Exercise details. Retype the records exactly, including every line.

(Collected data)
+--
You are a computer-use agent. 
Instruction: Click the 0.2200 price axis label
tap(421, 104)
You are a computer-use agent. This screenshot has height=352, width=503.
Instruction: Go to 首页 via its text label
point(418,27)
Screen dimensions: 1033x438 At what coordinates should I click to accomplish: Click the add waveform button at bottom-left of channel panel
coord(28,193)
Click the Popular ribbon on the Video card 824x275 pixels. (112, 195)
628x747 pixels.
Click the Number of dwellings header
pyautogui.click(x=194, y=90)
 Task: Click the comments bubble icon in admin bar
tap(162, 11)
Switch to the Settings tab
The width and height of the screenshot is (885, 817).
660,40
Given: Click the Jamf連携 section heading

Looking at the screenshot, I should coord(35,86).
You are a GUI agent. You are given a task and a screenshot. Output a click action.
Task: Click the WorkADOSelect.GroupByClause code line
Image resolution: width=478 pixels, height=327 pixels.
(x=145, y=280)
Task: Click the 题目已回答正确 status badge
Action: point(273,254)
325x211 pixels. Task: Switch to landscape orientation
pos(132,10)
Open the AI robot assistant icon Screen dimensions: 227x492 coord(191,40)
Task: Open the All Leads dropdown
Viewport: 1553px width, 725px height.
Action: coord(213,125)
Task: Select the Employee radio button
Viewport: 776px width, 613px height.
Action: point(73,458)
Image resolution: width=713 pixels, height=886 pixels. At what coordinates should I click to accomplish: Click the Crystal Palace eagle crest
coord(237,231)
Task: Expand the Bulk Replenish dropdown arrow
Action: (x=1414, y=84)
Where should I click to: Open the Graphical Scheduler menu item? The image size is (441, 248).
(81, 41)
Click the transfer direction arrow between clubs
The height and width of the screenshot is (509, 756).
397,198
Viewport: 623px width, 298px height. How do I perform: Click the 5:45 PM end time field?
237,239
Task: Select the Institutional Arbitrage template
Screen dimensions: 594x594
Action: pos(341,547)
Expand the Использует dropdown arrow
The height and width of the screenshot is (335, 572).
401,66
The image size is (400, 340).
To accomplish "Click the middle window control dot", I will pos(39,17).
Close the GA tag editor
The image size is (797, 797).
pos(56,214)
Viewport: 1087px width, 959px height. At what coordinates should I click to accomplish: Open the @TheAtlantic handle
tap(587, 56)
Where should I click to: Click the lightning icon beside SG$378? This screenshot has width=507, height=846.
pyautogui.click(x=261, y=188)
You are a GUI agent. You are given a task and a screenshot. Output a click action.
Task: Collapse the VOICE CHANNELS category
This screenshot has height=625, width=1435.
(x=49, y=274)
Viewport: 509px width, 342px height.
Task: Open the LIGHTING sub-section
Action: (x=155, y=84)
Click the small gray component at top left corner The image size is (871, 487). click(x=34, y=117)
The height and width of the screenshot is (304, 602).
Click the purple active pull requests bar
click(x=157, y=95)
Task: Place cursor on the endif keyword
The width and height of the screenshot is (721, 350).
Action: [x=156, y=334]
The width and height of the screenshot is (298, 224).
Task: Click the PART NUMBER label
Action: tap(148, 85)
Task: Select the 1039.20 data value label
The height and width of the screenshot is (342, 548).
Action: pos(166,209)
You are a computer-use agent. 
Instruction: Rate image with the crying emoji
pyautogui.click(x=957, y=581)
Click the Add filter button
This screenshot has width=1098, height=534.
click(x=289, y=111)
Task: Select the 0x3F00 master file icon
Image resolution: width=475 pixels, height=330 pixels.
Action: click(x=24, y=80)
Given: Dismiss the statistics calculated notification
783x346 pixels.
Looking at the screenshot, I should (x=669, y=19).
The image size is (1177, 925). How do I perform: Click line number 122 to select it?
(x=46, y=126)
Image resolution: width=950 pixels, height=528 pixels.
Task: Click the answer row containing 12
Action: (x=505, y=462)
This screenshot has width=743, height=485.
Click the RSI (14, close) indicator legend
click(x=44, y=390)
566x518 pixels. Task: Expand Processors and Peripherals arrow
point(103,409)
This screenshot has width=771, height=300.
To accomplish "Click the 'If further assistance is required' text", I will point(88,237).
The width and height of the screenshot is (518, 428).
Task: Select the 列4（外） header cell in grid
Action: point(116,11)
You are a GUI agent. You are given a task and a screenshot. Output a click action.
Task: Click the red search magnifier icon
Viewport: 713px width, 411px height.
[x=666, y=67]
+--
Written response.
You are a computer-use agent. 
Instruction: Click the 0.2200 price axis label
tap(421, 104)
You are a computer-use agent. This screenshot has height=352, width=503.
Instruction: Go to 首页 via its text label
point(418,27)
Screen dimensions: 1033x438 At what coordinates should I click to accomplish: Click the add waveform button at bottom-left of channel panel
coord(28,193)
Click the Popular ribbon on the Video card 824x275 pixels. (112, 195)
628x747 pixels.
Click the Number of dwellings header
pyautogui.click(x=194, y=90)
 Task: Click the comments bubble icon in admin bar
tap(162, 11)
Switch to the Settings tab
The width and height of the screenshot is (885, 817).
660,40
Given: Click the Jamf連携 section heading

Looking at the screenshot, I should coord(35,86).
You are a GUI agent. You are given a task and a screenshot. Output a click action.
Task: Click the WorkADOSelect.GroupByClause code line
Image resolution: width=478 pixels, height=327 pixels.
(x=145, y=280)
Task: Click the 题目已回答正确 status badge
Action: point(273,254)
325x211 pixels. Task: Switch to landscape orientation
pos(132,10)
Open the AI robot assistant icon Screen dimensions: 227x492 coord(191,40)
Task: Open the All Leads dropdown
Viewport: 1553px width, 725px height.
Action: coord(213,125)
Task: Select the Employee radio button
Viewport: 776px width, 613px height.
Action: point(73,458)
Image resolution: width=713 pixels, height=886 pixels. At what coordinates should I click to accomplish: Click the Crystal Palace eagle crest
coord(237,231)
Task: Expand the Bulk Replenish dropdown arrow
Action: (x=1414, y=84)
Where should I click to: Open the Graphical Scheduler menu item? The image size is (441, 248).
(81, 41)
Click the transfer direction arrow between clubs
The height and width of the screenshot is (509, 756).
397,198
Viewport: 623px width, 298px height. How do I perform: Click the 5:45 PM end time field?
237,239
Task: Select the Institutional Arbitrage template
Screen dimensions: 594x594
Action: pos(341,547)
Expand the Использует dropdown arrow
The height and width of the screenshot is (335, 572).
401,66
The image size is (400, 340).
To accomplish "Click the middle window control dot", I will pos(39,17).
Close the GA tag editor
The image size is (797, 797).
pos(56,214)
Viewport: 1087px width, 959px height. At what coordinates should I click to accomplish: Open the @TheAtlantic handle
tap(587, 56)
Where should I click to: Click the lightning icon beside SG$378? This screenshot has width=507, height=846.
pyautogui.click(x=261, y=188)
You are a GUI agent. You are given a task and a screenshot. Output a click action.
Task: Collapse the VOICE CHANNELS category
This screenshot has height=625, width=1435.
(x=49, y=274)
Viewport: 509px width, 342px height.
Task: Open the LIGHTING sub-section
Action: (x=155, y=84)
Click the small gray component at top left corner The image size is (871, 487). click(x=34, y=117)
The height and width of the screenshot is (304, 602).
Click the purple active pull requests bar
click(x=157, y=95)
Task: Place cursor on the endif keyword
The width and height of the screenshot is (721, 350).
Action: [x=156, y=334]
The width and height of the screenshot is (298, 224).
Task: Click the PART NUMBER label
Action: tap(148, 85)
Task: Select the 1039.20 data value label
The height and width of the screenshot is (342, 548).
Action: pos(166,209)
You are a computer-use agent. 
Instruction: Rate image with the crying emoji
pyautogui.click(x=957, y=581)
Click the Add filter button
This screenshot has width=1098, height=534.
click(x=289, y=111)
Task: Select the 0x3F00 master file icon
Image resolution: width=475 pixels, height=330 pixels.
Action: click(x=24, y=80)
Given: Dismiss the statistics calculated notification
783x346 pixels.
Looking at the screenshot, I should (x=669, y=19).
The image size is (1177, 925). How do I perform: Click line number 122 to select it?
(x=46, y=126)
Image resolution: width=950 pixels, height=528 pixels.
Task: Click the answer row containing 12
Action: (x=505, y=462)
This screenshot has width=743, height=485.
Click the RSI (14, close) indicator legend
click(x=44, y=390)
566x518 pixels. Task: Expand Processors and Peripherals arrow
point(103,409)
This screenshot has width=771, height=300.
To accomplish "Click the 'If further assistance is required' text", I will point(88,237).
The width and height of the screenshot is (518, 428).
Task: Select the 列4（外） header cell in grid
Action: point(116,11)
You are a GUI agent. You are given a task and a screenshot. Output a click action.
Task: Click the red search magnifier icon
Viewport: 713px width, 411px height.
[x=666, y=67]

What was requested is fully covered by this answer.